Um bis zu 90 Prozent reduziert die Virtuelle Maschine der Siemens-Division Industry Automation den Zeitaufwand für die Einstellung des echten Gerätes – das demonstriert das Unternehmen auf der Hannover Messe im Rahmen seiner Lösungen zu Produkt- und Produktionslebenszyklus. Die Virtuelle Maschine plant die Vorbearbeitung, indem sie das reale Werkzeug in 3D-Software nachbildet.
Um Zeitersparnis geht es auch im Bereich Virtual Commissioning. Mit der aktuellen Software für digitale Produktion lassen sich Kombinationen aus Fabrikationseinheiten und Automations-Hardware ohne hohe Invesitition simulieren, automatisieren und abnehmen. Die Dauer der tatsächlichen Abnahme verkürzt sich dadurch um bis zu 50 Prozent.
Verkürzte Vorlaufzeiten, höhere Fertigungseffizienz und verbesserte Prozesse sind Ergebnisse der Integration von Product Lifecycle Management  ( PLM) und Manufacturing Execution Systems (MES), der Verbindung von Produktionsstätte und Fertigungsmanagement. Besonders bei der Teilefertigung ist der Austausch von Know-how während des gesamten Produktlebenszyklusses wichtig.
Die simultane Konstruktion von Produkt und Anlage erhöht die Produktivität durch die Kombination von PLM mit Anlagendesign, Betrieb und Instandhaltung.
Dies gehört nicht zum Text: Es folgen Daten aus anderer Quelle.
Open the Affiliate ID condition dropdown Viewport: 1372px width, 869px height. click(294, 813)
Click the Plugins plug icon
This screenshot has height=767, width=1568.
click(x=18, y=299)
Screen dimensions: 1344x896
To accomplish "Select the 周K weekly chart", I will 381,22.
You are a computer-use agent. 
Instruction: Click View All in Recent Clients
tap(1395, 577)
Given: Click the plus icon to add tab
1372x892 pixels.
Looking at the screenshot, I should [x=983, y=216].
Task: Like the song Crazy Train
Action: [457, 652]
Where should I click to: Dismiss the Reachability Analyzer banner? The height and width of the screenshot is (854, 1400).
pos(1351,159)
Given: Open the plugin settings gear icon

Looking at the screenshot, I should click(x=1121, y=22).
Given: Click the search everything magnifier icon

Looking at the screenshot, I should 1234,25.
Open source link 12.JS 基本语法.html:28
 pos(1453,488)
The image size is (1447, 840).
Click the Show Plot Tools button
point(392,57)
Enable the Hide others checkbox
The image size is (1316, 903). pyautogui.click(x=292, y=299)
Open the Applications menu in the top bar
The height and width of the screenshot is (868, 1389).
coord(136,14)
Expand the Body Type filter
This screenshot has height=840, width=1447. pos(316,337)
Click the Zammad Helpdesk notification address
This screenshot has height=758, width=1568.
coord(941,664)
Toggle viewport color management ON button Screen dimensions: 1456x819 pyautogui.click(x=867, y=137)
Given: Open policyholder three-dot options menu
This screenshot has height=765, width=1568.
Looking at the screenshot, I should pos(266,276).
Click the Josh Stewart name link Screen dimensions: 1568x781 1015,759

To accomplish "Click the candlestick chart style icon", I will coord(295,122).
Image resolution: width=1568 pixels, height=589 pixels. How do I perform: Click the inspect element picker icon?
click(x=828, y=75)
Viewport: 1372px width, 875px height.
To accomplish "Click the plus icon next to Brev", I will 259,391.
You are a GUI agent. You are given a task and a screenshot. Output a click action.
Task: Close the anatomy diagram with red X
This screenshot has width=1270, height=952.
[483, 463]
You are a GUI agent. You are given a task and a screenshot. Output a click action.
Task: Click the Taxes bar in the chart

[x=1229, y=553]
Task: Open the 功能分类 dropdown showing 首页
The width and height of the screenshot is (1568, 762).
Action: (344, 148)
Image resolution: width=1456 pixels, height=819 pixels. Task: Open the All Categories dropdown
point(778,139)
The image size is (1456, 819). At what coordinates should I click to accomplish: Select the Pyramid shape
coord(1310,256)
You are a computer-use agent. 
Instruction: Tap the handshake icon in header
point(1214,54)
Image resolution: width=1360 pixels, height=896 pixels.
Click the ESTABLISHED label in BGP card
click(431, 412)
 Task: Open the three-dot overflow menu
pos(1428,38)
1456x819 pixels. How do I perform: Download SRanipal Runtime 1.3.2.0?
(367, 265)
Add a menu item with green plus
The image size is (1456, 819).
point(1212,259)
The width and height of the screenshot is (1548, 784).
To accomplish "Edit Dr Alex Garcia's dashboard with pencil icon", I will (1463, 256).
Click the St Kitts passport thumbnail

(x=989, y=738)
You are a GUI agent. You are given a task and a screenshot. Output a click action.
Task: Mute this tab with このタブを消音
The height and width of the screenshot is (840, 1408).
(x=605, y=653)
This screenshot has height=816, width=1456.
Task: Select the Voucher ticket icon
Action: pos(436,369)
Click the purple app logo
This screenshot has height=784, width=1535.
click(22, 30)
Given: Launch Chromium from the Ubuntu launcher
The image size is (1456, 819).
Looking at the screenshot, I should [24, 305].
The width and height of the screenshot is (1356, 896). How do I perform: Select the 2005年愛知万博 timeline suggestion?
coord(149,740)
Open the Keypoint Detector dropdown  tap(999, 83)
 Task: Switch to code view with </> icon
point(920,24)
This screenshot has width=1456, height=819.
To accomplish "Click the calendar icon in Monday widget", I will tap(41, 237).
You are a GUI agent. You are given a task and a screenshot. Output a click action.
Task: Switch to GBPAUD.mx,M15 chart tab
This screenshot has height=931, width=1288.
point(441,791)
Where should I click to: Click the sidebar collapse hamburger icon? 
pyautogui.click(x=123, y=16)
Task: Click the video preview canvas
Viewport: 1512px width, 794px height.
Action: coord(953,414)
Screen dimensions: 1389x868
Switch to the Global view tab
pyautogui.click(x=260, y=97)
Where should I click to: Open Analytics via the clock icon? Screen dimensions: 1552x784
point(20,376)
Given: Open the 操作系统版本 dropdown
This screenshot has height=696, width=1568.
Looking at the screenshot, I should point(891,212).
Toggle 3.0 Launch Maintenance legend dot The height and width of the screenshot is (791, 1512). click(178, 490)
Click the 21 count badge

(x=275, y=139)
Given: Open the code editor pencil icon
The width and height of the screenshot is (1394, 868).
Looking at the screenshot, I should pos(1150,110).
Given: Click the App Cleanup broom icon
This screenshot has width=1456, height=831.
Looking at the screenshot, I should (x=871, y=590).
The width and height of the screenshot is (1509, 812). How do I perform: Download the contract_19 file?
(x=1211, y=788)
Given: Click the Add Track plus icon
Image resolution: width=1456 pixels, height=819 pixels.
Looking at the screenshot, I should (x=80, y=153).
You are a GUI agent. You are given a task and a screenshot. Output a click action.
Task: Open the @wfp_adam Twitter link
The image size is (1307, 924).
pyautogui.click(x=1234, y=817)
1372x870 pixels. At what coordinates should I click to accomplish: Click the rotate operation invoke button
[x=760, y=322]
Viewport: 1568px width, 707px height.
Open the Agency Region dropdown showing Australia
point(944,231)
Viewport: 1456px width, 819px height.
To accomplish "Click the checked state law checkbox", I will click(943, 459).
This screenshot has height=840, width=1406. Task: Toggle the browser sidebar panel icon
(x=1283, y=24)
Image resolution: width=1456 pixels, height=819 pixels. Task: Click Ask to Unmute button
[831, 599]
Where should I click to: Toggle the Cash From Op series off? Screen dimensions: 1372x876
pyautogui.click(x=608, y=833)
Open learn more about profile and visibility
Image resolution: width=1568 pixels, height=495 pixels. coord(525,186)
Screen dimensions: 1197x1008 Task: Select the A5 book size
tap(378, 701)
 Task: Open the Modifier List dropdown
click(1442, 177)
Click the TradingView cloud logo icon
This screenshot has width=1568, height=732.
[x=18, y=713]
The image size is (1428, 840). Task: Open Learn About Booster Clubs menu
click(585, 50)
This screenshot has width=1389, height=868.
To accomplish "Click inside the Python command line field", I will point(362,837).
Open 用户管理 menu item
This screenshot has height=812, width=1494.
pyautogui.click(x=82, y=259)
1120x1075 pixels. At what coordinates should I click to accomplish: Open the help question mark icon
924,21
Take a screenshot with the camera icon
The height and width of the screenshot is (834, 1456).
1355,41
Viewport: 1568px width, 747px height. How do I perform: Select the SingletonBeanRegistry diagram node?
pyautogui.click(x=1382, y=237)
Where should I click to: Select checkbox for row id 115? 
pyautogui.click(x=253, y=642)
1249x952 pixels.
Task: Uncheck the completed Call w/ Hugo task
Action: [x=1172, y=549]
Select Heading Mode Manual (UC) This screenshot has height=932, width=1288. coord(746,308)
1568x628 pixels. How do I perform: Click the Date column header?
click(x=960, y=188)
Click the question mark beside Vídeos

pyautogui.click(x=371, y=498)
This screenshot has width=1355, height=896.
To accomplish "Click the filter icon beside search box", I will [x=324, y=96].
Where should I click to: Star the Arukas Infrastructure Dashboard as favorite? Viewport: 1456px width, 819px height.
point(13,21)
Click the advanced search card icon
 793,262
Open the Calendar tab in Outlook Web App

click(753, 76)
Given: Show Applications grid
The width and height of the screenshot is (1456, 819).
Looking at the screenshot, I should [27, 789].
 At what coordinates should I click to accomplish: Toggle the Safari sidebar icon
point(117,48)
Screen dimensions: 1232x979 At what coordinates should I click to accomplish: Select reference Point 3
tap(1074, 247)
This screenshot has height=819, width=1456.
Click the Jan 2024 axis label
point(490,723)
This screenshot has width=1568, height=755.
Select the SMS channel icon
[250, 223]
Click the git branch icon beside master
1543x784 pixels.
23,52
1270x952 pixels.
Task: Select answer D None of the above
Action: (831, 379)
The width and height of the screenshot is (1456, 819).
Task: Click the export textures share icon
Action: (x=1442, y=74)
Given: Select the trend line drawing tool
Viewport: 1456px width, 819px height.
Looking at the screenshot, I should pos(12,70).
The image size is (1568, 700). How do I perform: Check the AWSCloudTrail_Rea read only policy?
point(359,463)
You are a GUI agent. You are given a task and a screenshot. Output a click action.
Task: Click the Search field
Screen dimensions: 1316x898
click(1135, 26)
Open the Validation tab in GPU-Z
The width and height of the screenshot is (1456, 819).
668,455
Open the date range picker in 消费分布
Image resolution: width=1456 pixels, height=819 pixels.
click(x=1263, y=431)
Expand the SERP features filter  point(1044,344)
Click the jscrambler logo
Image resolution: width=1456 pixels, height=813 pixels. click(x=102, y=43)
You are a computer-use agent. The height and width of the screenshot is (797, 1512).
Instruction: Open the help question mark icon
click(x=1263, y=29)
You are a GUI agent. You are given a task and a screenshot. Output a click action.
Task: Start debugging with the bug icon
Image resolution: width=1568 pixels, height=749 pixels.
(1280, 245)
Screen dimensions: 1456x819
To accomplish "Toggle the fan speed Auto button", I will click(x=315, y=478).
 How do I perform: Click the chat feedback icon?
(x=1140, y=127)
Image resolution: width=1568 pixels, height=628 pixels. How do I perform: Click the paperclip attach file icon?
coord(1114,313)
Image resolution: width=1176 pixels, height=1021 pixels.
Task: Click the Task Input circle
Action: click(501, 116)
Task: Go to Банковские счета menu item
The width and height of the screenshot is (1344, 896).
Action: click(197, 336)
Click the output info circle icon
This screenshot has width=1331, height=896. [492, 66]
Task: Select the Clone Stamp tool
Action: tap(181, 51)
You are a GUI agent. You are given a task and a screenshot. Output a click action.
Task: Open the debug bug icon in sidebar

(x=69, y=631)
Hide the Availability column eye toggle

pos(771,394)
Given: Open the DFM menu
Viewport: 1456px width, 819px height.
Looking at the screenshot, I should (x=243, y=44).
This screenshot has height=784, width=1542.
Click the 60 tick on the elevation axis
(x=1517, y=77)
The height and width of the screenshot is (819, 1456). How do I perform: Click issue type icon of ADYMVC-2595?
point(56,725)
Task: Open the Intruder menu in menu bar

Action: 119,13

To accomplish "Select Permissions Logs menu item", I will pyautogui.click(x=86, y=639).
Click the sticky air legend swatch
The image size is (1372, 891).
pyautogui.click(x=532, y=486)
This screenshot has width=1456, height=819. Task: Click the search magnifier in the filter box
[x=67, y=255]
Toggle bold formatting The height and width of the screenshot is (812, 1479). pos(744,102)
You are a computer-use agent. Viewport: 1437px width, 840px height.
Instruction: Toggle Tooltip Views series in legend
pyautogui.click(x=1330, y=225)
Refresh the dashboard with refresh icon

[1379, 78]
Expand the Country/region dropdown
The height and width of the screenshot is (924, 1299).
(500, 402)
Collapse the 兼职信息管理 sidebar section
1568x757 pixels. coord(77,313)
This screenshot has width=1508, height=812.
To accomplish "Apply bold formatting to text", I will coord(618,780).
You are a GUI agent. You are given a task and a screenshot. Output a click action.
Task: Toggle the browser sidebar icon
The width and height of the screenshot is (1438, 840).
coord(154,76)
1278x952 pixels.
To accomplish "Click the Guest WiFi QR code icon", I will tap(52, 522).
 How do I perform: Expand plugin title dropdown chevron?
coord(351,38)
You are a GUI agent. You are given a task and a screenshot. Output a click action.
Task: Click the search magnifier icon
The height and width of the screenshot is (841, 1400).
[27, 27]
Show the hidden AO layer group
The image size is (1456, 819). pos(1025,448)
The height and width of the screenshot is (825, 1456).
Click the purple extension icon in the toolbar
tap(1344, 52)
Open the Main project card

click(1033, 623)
Der Infor-mationsfluss ist in allen Produktionsphasen deutlich größer, durch bessere Wiederverwertungsmöglichkeiten sinken die Kosten.
,,Wir wollen der erste Anbieter von Soft- und Hardware sein, der die Produkt- und Produktionslebenszyklen zusammenfasst”,  erkärt Anton Huber, Präsident der Siemens-Division Industry Automation.Da es sich um offene Lösungen handle, schützten sie die Investitionen der Kunden und böten ihnen hohe Flexibilität.